* **Instructions to follow**
Please retype all the data below exactly, line for line.

* **Provided information**

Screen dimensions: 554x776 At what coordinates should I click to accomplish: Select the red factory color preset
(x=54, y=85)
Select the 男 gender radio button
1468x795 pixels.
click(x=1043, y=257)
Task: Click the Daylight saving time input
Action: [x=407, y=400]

* **Solution below**
Screen dimensions: 554x776 At what coordinates should I click to accomplish: Select the red factory color preset
(x=54, y=85)
Select the 男 gender radio button
1468x795 pixels.
click(x=1043, y=257)
Task: Click the Daylight saving time input
Action: [x=407, y=400]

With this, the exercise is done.